A política externa, portanto, não ficará separada da economia. Um governo que consiga ampliar mercados, preservar relações estratégicas e reduzir riscos comerciais poderá fortalecer a posição brasileira em um cenário internacional fragmentado. Por outro lado, uma escalada de conflitos diplomáticos pode aumentar incertezas para empresas, investidores e exportadores.
O que o resultado pode significar para o papel do Brasil no mundo
A eleição também acontece enquanto o sistema internacional passa por uma transformação mais ampla. Estados Unidos e China disputam influência tecnológica e econômica, governos utilizam tarifas como instrumentos de política industrial e países buscam maior autonomia em setores estratégicos. Nesse ambiente, o Brasil possui vantagens importantes, como produção agrícola em larga escala, recursos minerais, matriz energética relativamente diversificada e capacidade de atuar simultaneamente em diferentes grupos diplomáticos.
A campanha de Lula já incorporou parte dessa visão ao destacar a necessidade de autonomia nacional e o potencial brasileiro em minerais estratégicos. (AP News) Isso indica que temas tradicionalmente associados à política externa, como comércio, energia e recursos naturais, deverão ganhar espaço no debate eleitoral. Para empresas brasileiras, essas escolhas podem influenciar acesso a mercados, investimentos estrangeiros e políticas de incentivo à indústria nacional.

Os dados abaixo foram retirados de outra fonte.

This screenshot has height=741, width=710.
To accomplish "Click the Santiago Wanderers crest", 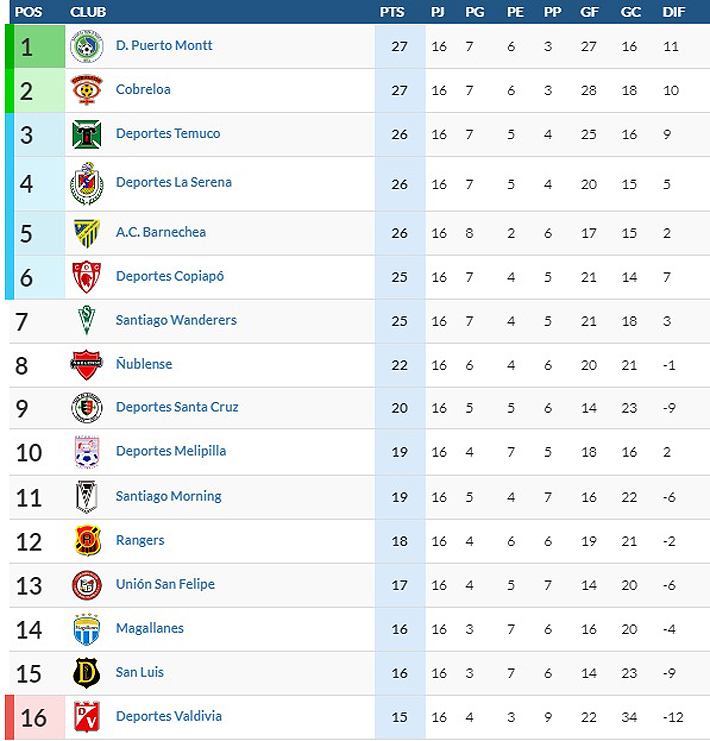I will pyautogui.click(x=87, y=320).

A eleição também terá impacto sobre a percepção internacional da democracia brasileira. O pleito de outubro será acompanhado por governos, investidores e organismos internacionais porque ocorre depois de anos de forte polarização política e de disputas envolvendo instituições brasileiras. A forma como candidatos, instituições e eleitores conduzirem o processo poderá contribuir para reforçar ou enfraquecer a imagem de estabilidade política do país.

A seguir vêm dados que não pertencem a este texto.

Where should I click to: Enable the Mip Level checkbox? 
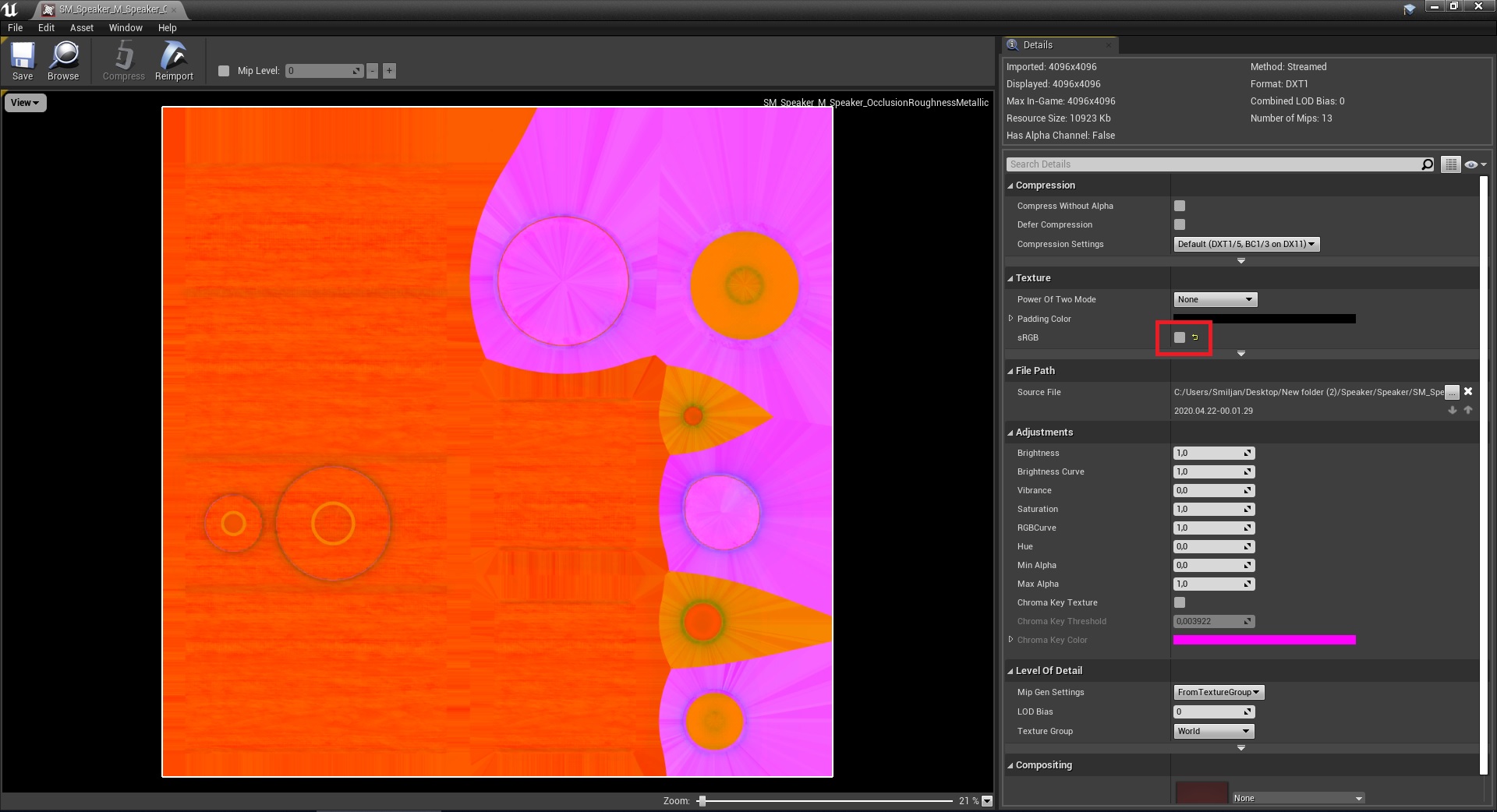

Para o brasileiro, entretanto, o impacto mais concreto aparecerá em áreas do cotidiano. Mudanças na política comercial podem afetar empregos ligados à exportação; alterações cambiais podem influenciar preços de produtos importados; novas alianças tecnológicas podem determinar investimentos em infraestrutura digital; e decisões sobre energia e minerais podem abrir ou fechar oportunidades econômicas. O cenário internacional não está distante da vida doméstica: ele chega ao país por meio dos preços, dos empregos, dos investimentos e das oportunidades de negócios.

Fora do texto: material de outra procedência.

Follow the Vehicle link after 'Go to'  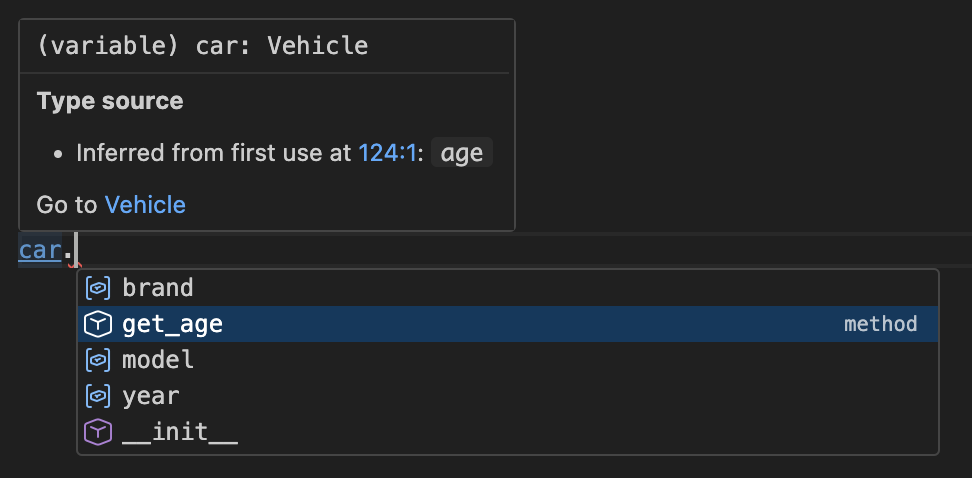point(145,205)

Os próximos meses deverão mostrar se a eleição será marcada principalmente por questões internas ou se a política internacional ocupará espaço ainda maior na disputa. Com Estados Unidos e China mais presentes no debate brasileiro, tarifas comerciais em vigor e investidores observando a estabilidade econômica, o resultado das urnas terá repercussões que ultrapassam as fronteiras nacionais. O Brasil continuará sendo um país relevante para o equilíbrio econômico e político da América Latina, mas sua capacidade de transformar esse peso em influência dependerá das escolhas feitas pelo próximo governo. Para quem acompanha a política brasileira, entender essa dimensão internacional será essencial para compreender o que estará realmente em jogo em 2026.